BEGIN

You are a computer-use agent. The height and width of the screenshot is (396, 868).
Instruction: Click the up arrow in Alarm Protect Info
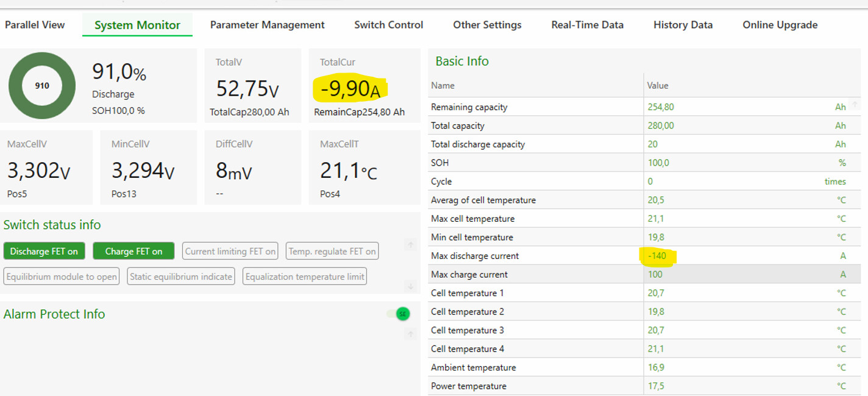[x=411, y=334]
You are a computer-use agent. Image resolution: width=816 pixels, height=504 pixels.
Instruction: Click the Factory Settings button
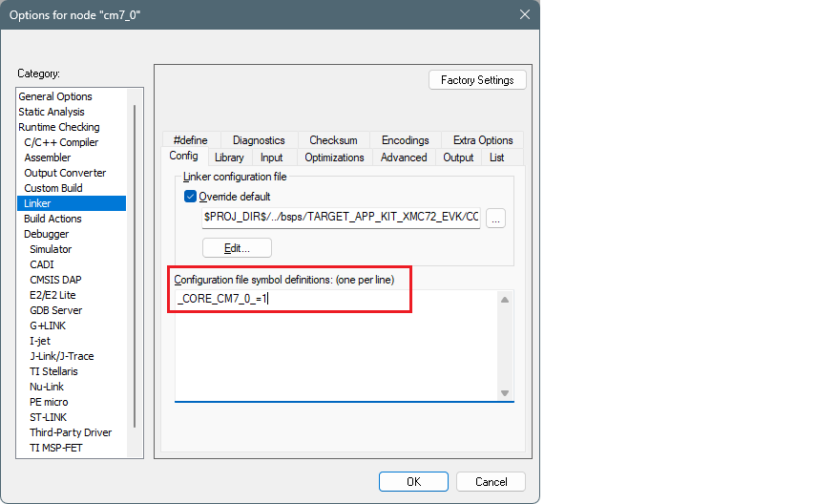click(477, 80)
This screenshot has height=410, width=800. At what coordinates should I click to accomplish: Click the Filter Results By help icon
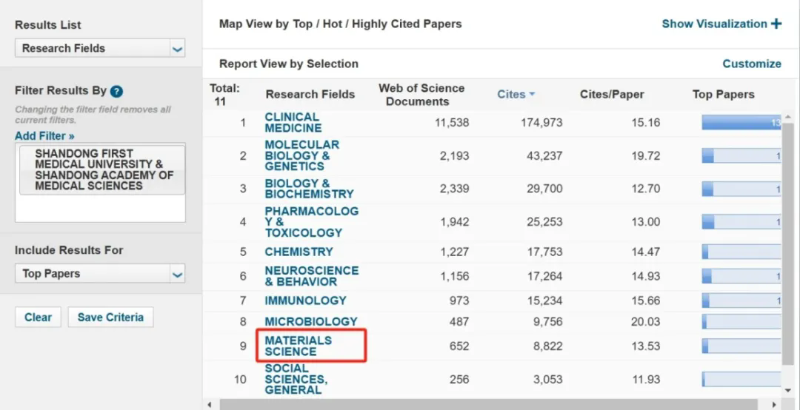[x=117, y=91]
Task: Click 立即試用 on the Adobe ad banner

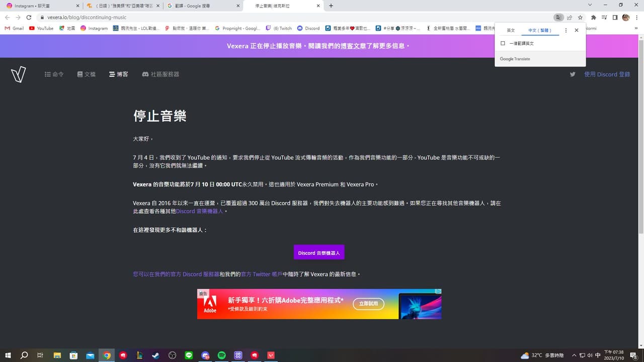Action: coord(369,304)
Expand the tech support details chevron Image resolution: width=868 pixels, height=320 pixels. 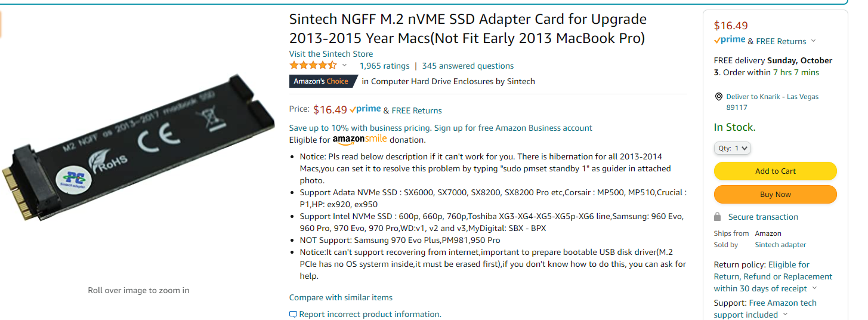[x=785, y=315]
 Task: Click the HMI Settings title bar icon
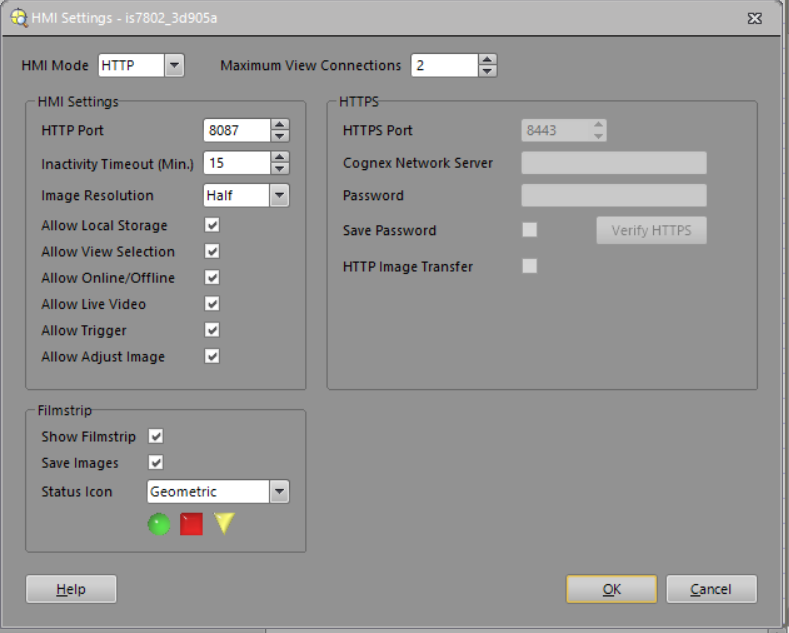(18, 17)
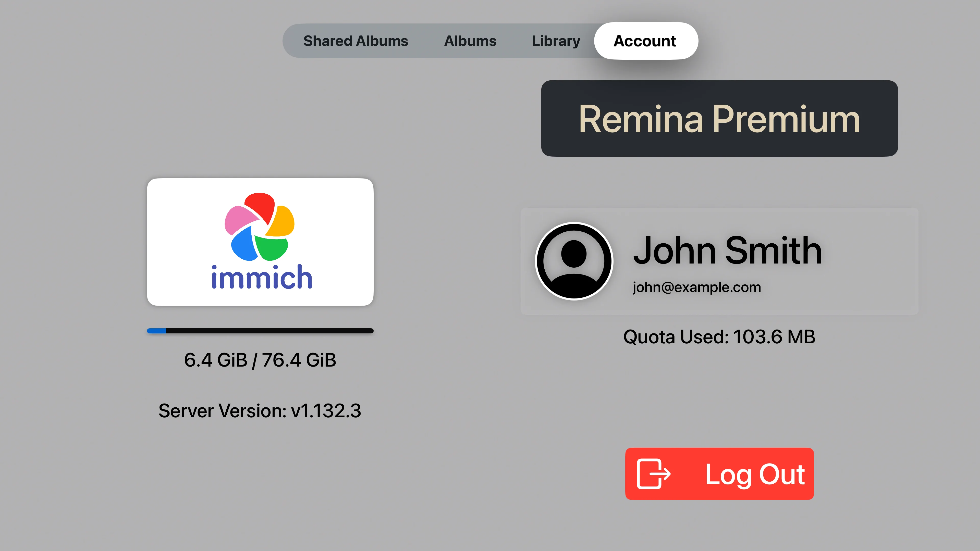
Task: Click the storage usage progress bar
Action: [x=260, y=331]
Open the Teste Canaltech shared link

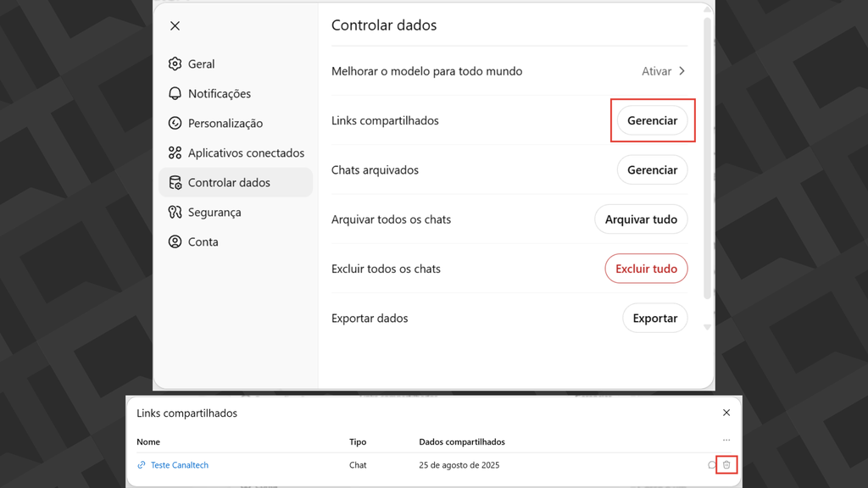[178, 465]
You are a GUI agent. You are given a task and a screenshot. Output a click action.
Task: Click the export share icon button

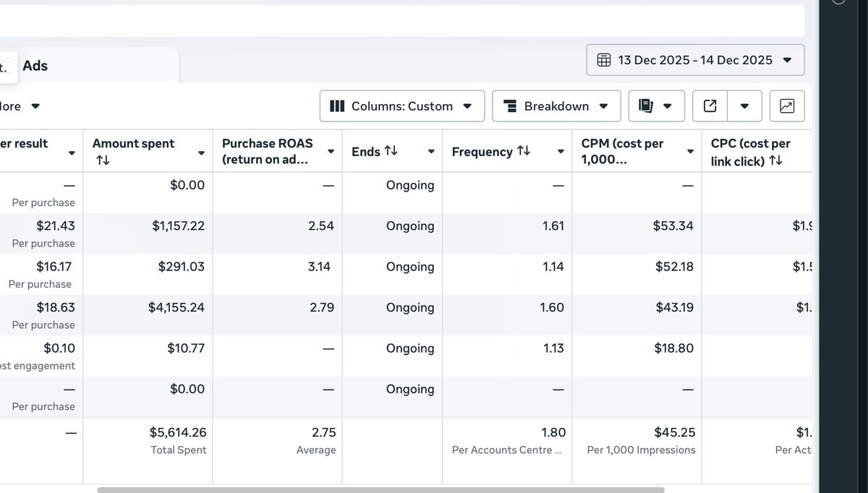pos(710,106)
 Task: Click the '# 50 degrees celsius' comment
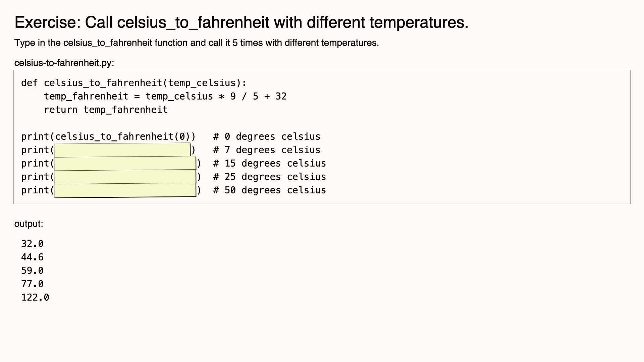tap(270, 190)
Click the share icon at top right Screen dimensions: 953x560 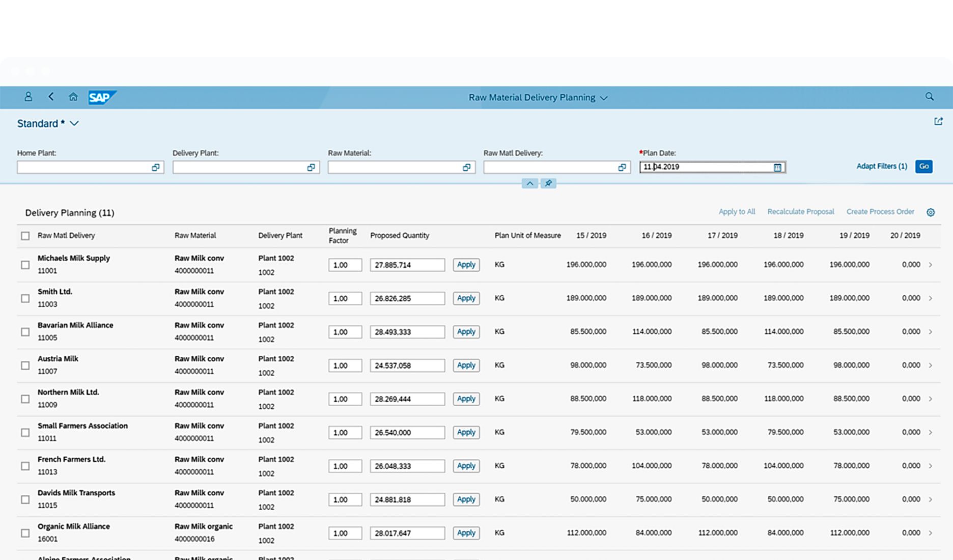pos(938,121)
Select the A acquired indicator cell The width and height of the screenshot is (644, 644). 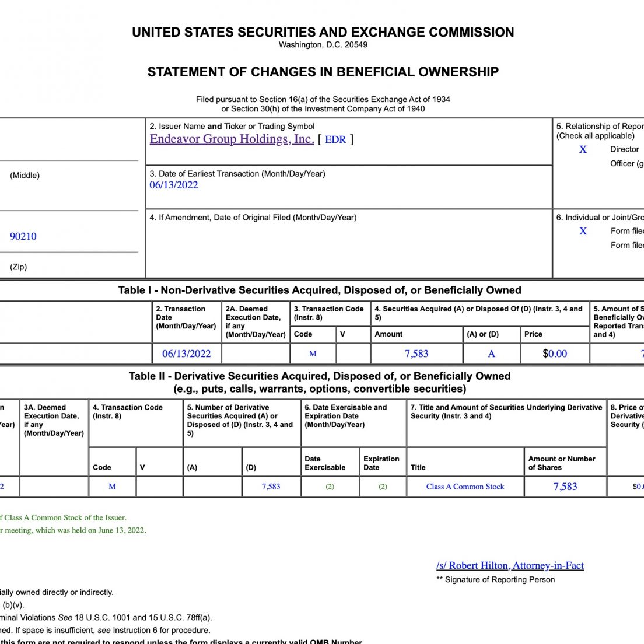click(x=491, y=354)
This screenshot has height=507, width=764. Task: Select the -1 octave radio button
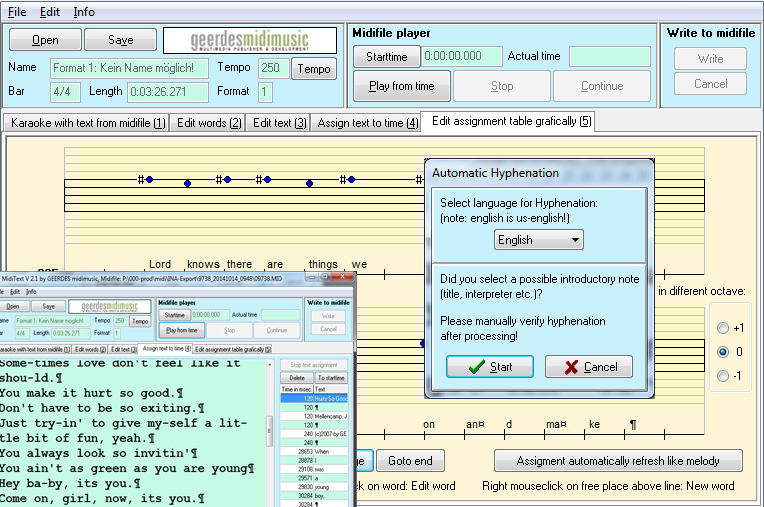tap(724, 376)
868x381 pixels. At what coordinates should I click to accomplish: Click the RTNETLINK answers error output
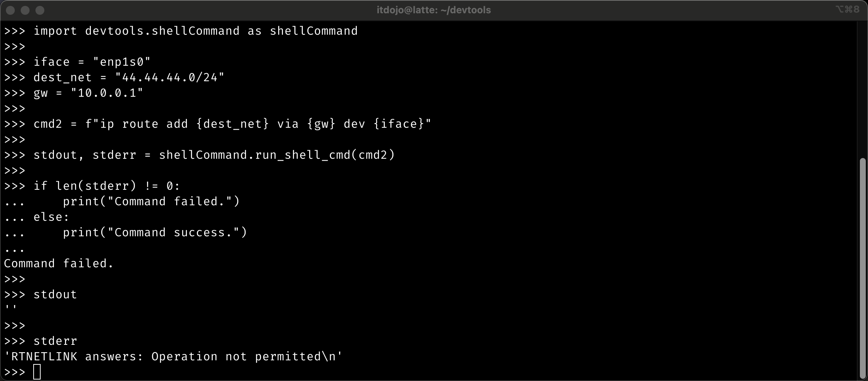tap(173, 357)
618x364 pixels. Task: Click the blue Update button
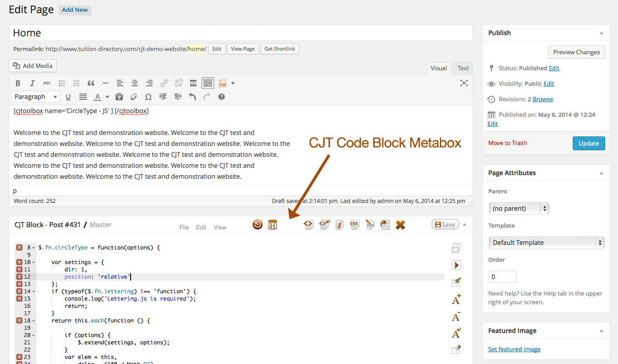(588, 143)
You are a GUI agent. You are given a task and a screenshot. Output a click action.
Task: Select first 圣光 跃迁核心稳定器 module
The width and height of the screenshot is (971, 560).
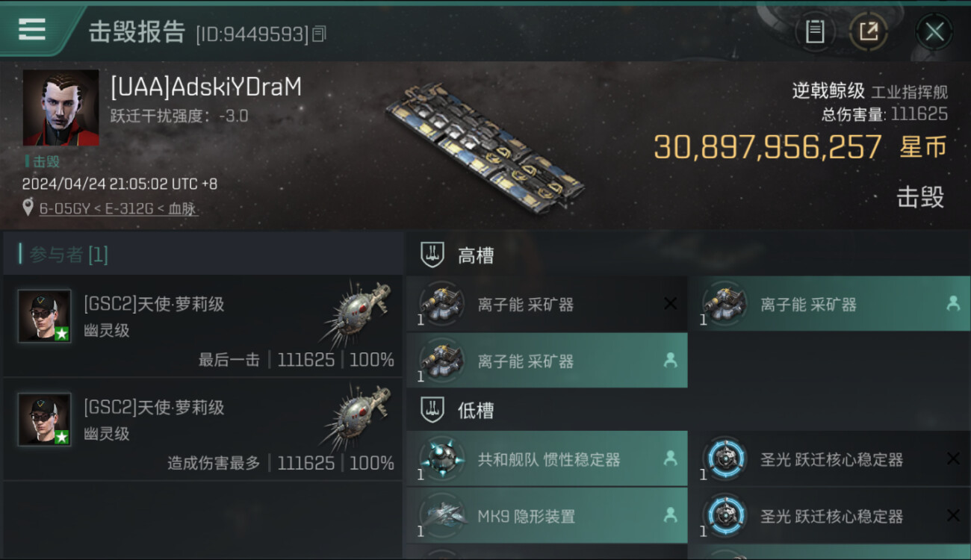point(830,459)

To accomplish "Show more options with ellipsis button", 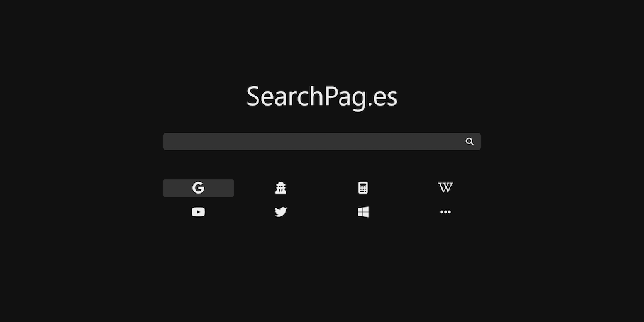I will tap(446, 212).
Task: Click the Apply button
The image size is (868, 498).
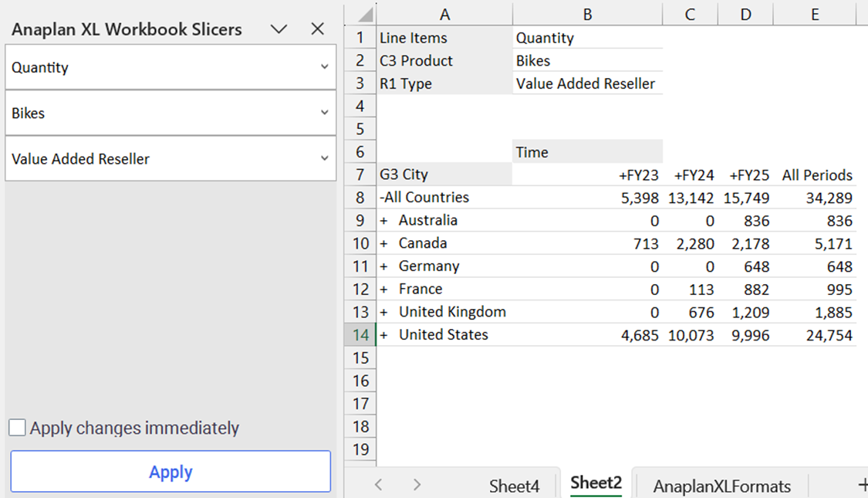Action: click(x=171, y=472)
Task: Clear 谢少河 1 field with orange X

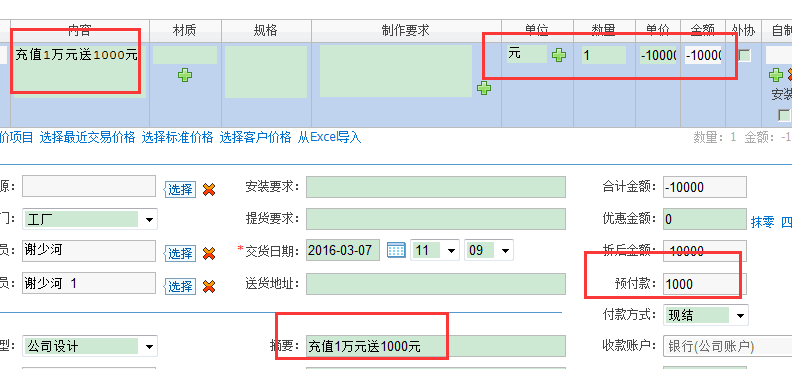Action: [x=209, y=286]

END

**Task details**: Which lines of the listing contain the string "computer"? Copy each of them.

**Task result**:
You are a computer-use agent. The height and width of the screenshot is (396, 868).
You are a computer-use agent. Image resolution: width=816 pixels, height=504 pixels.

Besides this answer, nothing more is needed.